France | France, Cour administrative d'appel de LYON, 4ème chambre, 07 mars 2024, 23LY00599


Vu la procédure suivante :



Procédure contentieuse antérieure

M. A... B... a demandé au tribunal administratif de Grenoble d'annuler les arrêtés du 17 octobre 2022 par lesquels le préfet de l'Isère lui a fait obligation de quitter le territoire français sans délai, a fixé le pays de renvoi, l'a interdit de retour sur le territoire pendant trois ans et l'a assigné à résidence pour une durée de six mois.



Par jugement n° 2206763 du 6 décembre 2022, le président du tribunal a rejeté cette demande.



Procédure devant

la cour



Par requête enregistrée le 14 février 2023, M. B..., représenté par Me Huard, demande à la...

Vu la procédure suivante :

Procédure contentieuse antérieure

M. A... B... a demandé au tribunal administratif de Grenoble d'annuler les arrêtés du 17 octobre 2022 par lesquels le préfet de l'Isère lui a fait obligation de quitter le territoire français sans délai, a fixé le pays de renvoi, l'a interdit de retour sur le territoire pendant trois ans et l'a assigné à résidence pour une durée de six mois.

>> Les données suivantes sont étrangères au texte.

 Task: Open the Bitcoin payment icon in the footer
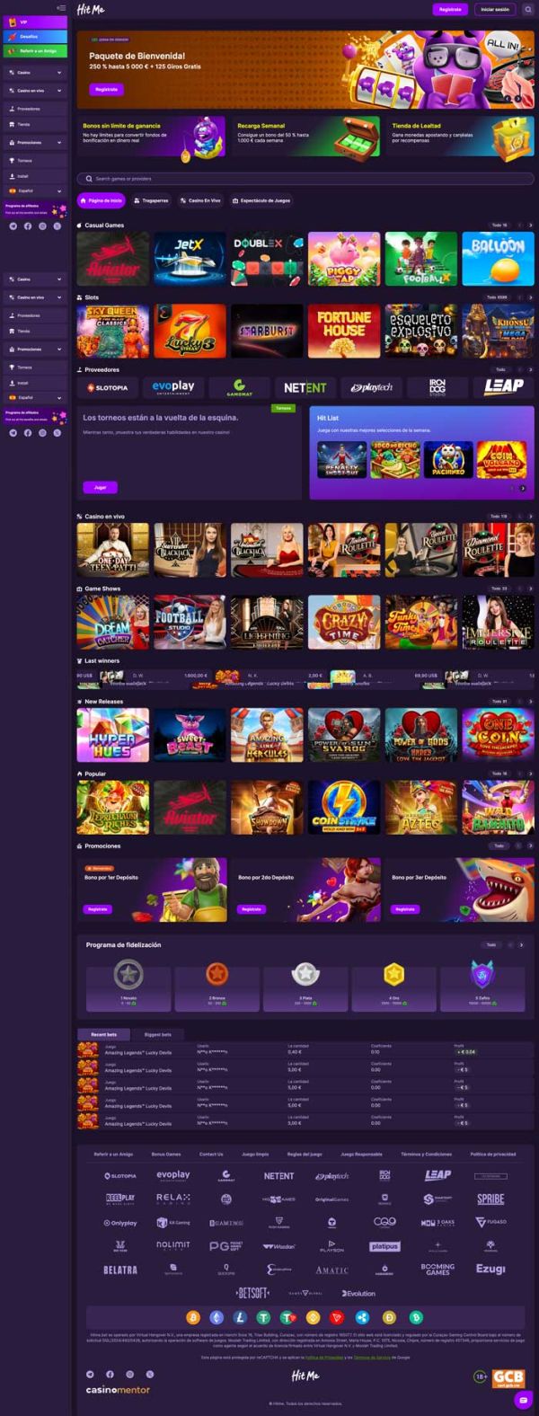(x=192, y=1317)
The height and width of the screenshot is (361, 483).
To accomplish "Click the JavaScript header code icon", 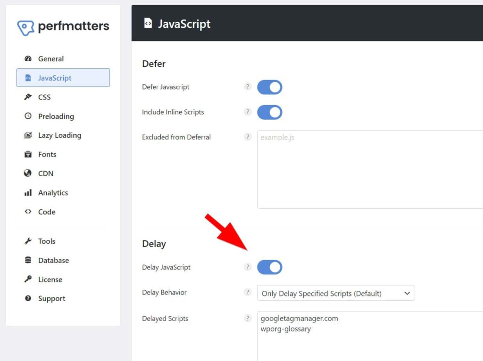I will coord(148,24).
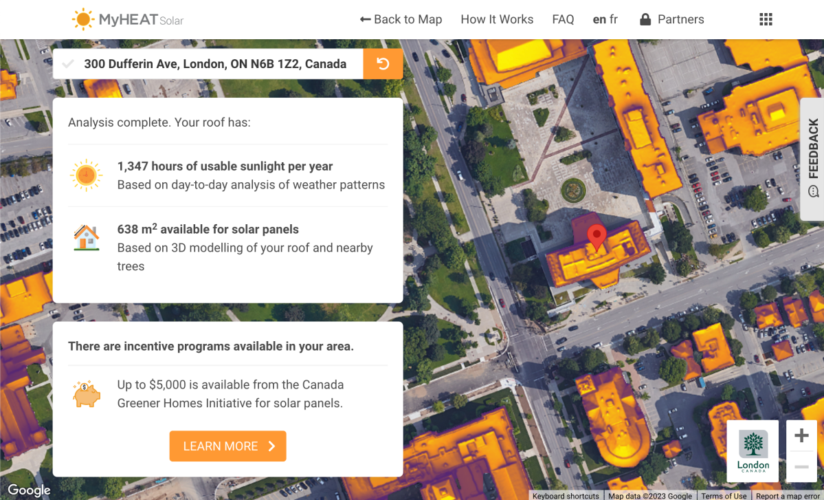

Par jugement n° 2206763 du 6 décembre 2022, le président du tribunal a rejeté cette demande.

Procédure devant la cour

Par requête enregistrée le 14 février 2023, M. B..., représenté par Me Huard, demande à la cour :

1°) d'annuler ce jugement du tribunal administratif de Grenoble, ainsi que les arrêtés du 17 octobre 2022 du préfet de l'Isère le concernant ;

2°) d'enjoindre au préfet de l'Isère de réexaminer sa situation dans le délai d'un mois à compter de la notification de l'arrêt et après remise d'une autorisation provisoire de séjour sous huitaine et, en cas d'annulation de l'interdiction de retour, d'effacer son signalement du système d'information Schengen ;

3°) de mettre à la charge de l'Etat le versement d'une somme de 1 500 euros au titre de l'article L. 761-1 du code de justice administrative et du deuxième alinéa de l'article 37 de la loi du 10 juillet 1991.

Il soutient que :

- l'obligation de quitter le territoire français est insuffisamment motivée, a été prise en méconnaissance de son droit à être entendu, méconnaît l'article 8 de la convention européenne de sauvegarde des droits de l'homme et des libertés fondamentales, méconnaît l'article 3-1 de la convention internationale sur les droits de l'enfant et est entachée d'erreur manifeste d'appréciation de sa situation personnelle ;

- le refus de délai de départ volontaire méconnaît les dispositions des articles L. 612-2 et L. 612-3 du code de l'entrée et du séjour des étrangers et du droit d'asile ;

- l'interdiction de retour pendant trois ans est illégale en conséquence de l'illégalité de l'obligation de quitter le territoire sans délai ; elle est insuffisamment motivée, méconnaît l'article 8 de la convention européenne de sauvegarde des droits de l'homme et des libertés fondamentales ainsi que l'intérêt supérieur de ses enfants et est entachée d'erreur manifeste d'appréciation de sa situation personnelle ;

- l'assignation à résidence est insuffisamment motivée et méconnaît l'article L. 731-1 du code de l'entrée et du séjour des étrangers et du droit d'asile ; elle porte une atteinte disproportionnée à sa liberté d'aller et venir et est entachée d'erreur manifeste d'appréciation.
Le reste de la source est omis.